--- BEGIN Excerpt ---

By Dr. Don Shurley
Cotton once again seems to be meandering in the muck and mire and going nowhere. The recent rally to near the 65-cent area fizzled out, and prices have since retreated back near the “old support” area of roughly 62 cents.
December futures actually closed the week on a good note – at 63.32, up 100 points for the day and up 56 points for the week.
Assuming the recent decline all the way to 60 cents will not be repeated (assuming the market has now “corrected” that error in its thinking) and assuming the old and now-renewed support at near 62 cents can hold, the market appears to be negotiating a narrow trading range of mostly 62 to 65 cents.
There has been some discussion among analysts lately of the “spread.” This is the difference in futures prices between various contract months. This spread is typically positive and, among other things, reflects how much more or less the market is willing to pay for the commodity in the future versus right now. It can be a signal to the producer that the market wants the crop now or later.

--- END Excerpt ---
--- BEGIN Information shown ---

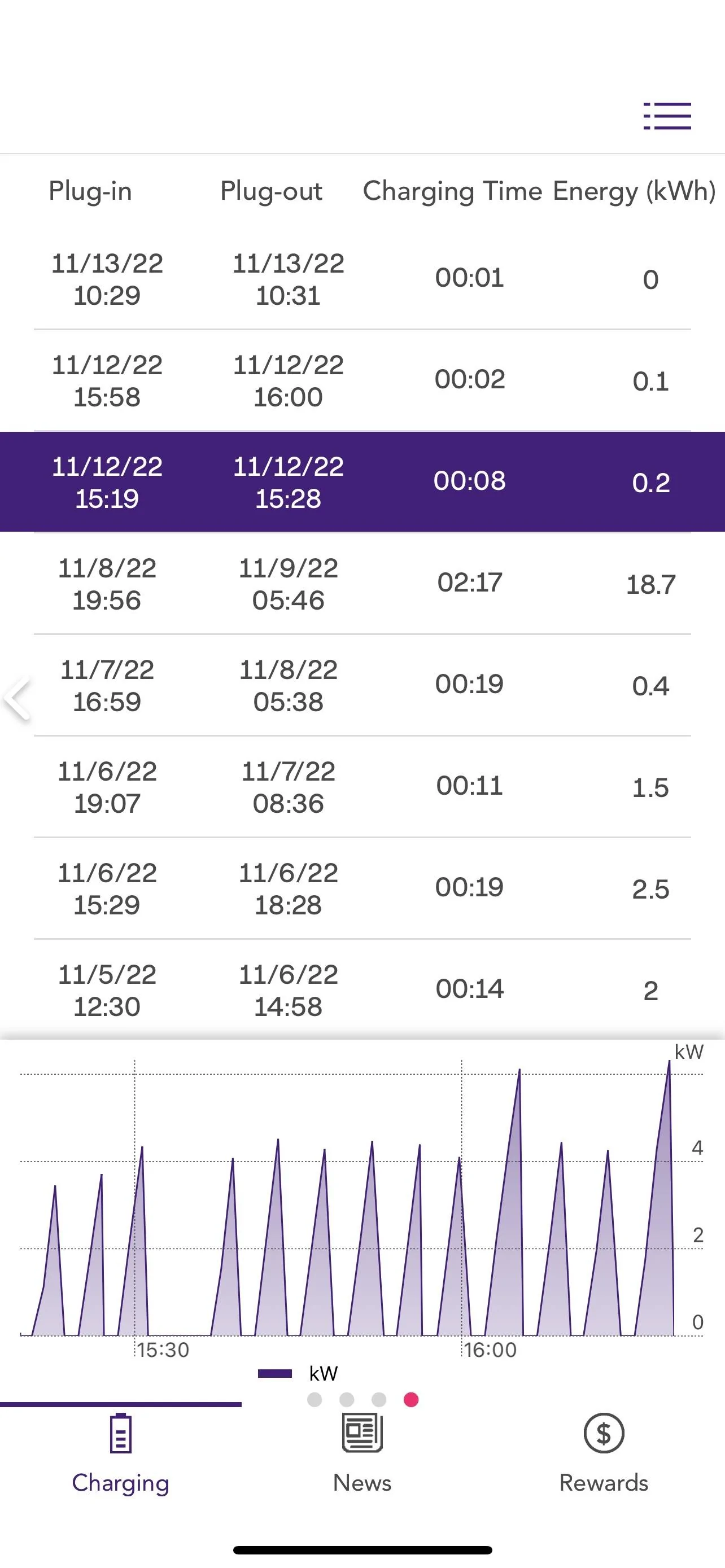Select the 11/12/22 15:58 session row
Image resolution: width=725 pixels, height=1568 pixels.
click(362, 381)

--- END Information shown ---

Stated problem 1: In the cotton market commentary, revise the passage starting at "Assuming the recent" and ending at "now or later.", and replace "producer" with "grower".
Stated problem 2: List every word or phrase that the cotton market commentary places inside quotation marks.

Expected output 1:
Assuming the recent decline all the way to 60 cents will not be repeated (assuming the market has now “corrected” that error in its thinking) and assuming the old and now-renewed support at near 62 cents can hold, the market appears to be negotiating a narrow trading range of mostly 62 to 65 cents.
There has been some discussion among analysts lately of the “spread.” This is the difference in futures prices between various contract months. This spread is typically positive and, among other things, reflects how much more or less the market is willing to pay for the commodity in the future versus right now. It can be a signal to the grower that the market wants the crop now or later.

Expected output 2:
- old support
- corrected
- spread